## What is being asked
Copy out the whole abstract on the EU-Net method for medical image segmentation word for word.

Abstract

Medical images are crucial in clinical practice, providing essential information for patient assessment and treatment planning. However, manual extraction of information from images is both time-consuming and prone to errors. The emergence of U-Net addresses this challenge by automating the segmentation of anatomical structures and pathological lesions in medical images, thereby significantly enhancing the accuracy of image interpretation and diagnosis. However, the performance of U-Net largely depends on its encoder–decoder structure, which requires researchers with knowledge of neural network architecture design and an in-depth understanding of medical images. In this paper, we propose an automatic U-Net Neural Architecture Search (NAS) algorithm using the differential evolutionary (DE) algorithm, named EU-Net, to segment critical information in medical images to assist physicians in diagnosis. Specifically, by presenting the variable-length strategy, the proposed EU-Net algorithm can sufficiently and automatically search for the neural network architecture without expertise. Moreover, the utilization of crossover, mutation, and selection strategies of DE takes account of the trade-off between exploration and exploitation in the search space. Finally, in the encoding and decoding phases of the proposed algorithm, different block-based and layer-based structures are introduced for architectural optimization. The proposed EU-Net algorithm is validated on two widely used medical datasets, i.e., CHAOS and BUSI, for image segmentation tasks. Extensive experimental results show that the proposed EU-Net algorithm outperforms the chosen peer competitors in both two datasets. In particular, compared to the original U-Net, our proposed method improves the metric mIou by at least 6%.

[Stored records]
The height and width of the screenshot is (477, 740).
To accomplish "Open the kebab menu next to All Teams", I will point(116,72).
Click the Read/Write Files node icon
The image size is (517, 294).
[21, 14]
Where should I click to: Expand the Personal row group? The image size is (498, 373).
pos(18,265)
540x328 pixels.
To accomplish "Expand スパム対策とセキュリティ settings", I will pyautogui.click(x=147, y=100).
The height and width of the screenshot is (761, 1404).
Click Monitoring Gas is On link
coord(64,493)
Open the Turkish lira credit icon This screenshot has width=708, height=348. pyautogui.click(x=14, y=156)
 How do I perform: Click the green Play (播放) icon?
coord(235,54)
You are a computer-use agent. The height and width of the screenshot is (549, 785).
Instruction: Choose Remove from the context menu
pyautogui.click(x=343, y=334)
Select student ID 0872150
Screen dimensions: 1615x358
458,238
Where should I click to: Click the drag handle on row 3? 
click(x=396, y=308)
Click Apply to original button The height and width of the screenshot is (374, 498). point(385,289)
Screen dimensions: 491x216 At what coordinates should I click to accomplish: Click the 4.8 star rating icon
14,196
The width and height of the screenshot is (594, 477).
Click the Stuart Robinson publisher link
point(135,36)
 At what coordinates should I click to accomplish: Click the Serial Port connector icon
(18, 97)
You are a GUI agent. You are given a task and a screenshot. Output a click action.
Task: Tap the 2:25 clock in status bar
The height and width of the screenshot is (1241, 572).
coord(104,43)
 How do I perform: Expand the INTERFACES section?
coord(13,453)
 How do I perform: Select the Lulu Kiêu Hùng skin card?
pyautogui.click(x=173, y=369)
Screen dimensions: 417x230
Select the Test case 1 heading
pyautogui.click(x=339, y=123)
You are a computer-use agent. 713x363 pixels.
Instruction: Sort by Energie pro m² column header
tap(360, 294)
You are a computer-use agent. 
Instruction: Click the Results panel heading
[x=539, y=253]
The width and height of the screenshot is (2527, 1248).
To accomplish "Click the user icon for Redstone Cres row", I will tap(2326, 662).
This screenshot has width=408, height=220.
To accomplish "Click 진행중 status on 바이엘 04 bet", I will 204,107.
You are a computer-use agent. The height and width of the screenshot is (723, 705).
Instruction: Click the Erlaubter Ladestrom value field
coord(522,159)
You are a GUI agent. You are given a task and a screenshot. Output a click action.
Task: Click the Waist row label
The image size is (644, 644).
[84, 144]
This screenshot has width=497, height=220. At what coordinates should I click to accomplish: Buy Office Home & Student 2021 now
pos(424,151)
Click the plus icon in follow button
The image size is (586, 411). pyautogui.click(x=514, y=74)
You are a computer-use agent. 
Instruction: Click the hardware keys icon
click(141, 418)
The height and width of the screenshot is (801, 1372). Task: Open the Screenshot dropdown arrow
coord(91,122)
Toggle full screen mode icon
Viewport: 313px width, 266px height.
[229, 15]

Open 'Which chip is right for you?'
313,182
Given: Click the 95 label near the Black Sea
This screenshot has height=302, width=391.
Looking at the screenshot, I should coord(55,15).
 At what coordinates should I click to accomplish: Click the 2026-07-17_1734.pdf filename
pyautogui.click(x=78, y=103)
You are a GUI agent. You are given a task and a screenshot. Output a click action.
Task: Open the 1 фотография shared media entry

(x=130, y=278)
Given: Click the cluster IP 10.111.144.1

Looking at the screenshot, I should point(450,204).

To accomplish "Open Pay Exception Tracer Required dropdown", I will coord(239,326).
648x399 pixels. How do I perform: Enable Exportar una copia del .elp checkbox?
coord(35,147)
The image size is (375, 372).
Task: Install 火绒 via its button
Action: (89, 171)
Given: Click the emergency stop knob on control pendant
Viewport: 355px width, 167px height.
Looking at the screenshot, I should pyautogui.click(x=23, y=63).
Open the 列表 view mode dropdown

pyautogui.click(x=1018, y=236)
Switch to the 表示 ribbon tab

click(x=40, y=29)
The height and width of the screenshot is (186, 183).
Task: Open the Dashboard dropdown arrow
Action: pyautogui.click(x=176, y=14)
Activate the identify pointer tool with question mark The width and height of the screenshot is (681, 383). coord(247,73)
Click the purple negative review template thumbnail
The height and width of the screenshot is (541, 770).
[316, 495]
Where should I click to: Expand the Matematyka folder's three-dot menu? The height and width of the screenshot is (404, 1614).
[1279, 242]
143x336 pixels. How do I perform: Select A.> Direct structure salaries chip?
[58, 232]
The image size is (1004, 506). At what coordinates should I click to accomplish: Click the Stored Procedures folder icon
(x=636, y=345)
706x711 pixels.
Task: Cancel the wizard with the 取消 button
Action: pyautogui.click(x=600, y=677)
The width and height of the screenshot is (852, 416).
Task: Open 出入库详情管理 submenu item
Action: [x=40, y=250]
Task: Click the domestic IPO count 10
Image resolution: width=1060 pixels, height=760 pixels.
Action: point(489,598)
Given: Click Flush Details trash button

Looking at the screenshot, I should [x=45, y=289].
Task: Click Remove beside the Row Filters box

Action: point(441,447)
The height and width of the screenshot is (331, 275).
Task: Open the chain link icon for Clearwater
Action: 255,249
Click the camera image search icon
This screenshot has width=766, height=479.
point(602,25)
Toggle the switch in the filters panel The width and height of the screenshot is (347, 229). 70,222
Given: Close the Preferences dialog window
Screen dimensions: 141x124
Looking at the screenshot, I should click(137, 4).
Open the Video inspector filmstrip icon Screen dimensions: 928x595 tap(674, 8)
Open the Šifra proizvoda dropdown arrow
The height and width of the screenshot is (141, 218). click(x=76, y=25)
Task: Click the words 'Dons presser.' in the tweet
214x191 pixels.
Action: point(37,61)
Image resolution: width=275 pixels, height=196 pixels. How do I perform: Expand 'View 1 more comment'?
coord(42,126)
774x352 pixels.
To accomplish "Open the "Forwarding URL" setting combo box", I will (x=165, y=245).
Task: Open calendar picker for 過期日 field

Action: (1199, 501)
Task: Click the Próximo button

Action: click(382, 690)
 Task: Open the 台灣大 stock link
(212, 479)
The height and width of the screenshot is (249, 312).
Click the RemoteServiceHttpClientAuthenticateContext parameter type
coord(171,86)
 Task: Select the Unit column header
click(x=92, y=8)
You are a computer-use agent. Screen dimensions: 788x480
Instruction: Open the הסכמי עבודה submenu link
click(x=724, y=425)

## Written response
Abstract

Medical images are crucial in clinical practice, providing essential information for patient assessment and treatment planning. However, manual extraction of information from images is both time-consuming and prone to errors. The emergence of U-Net addresses this challenge by automating the segmentation of anatomical structures and pathological lesions in medical images, thereby significantly enhancing the accuracy of image interpretation and diagnosis. However, the performance of U-Net largely depends on its encoder–decoder structure, which requires researchers with knowledge of neural network architecture design and an in-depth understanding of medical images. In this paper, we propose an automatic U-Net Neural Architecture Search (NAS) algorithm using the differential evolutionary (DE) algorithm, named EU-Net, to segment critical information in medical images to assist physicians in diagnosis. Specifically, by presenting the variable-length strategy, the proposed EU-Net algorithm can sufficiently and automatically search for the neural network architecture without expertise. Moreover, the utilization of crossover, mutation, and selection strategies of DE takes account of the trade-off between exploration and exploitation in the search space. Finally, in the encoding and decoding phases of the proposed algorithm, different block-based and layer-based structures are introduced for architectural optimization. The proposed EU-Net algorithm is validated on two widely used medical datasets, i.e., CHAOS and BUSI, for image segmentation tasks. Extensive experimental results show that the proposed EU-Net algorithm outperforms the chosen peer competitors in both two datasets. In particular, compared to the original U-Net, our proposed method improves the metric mIou by at least 6%.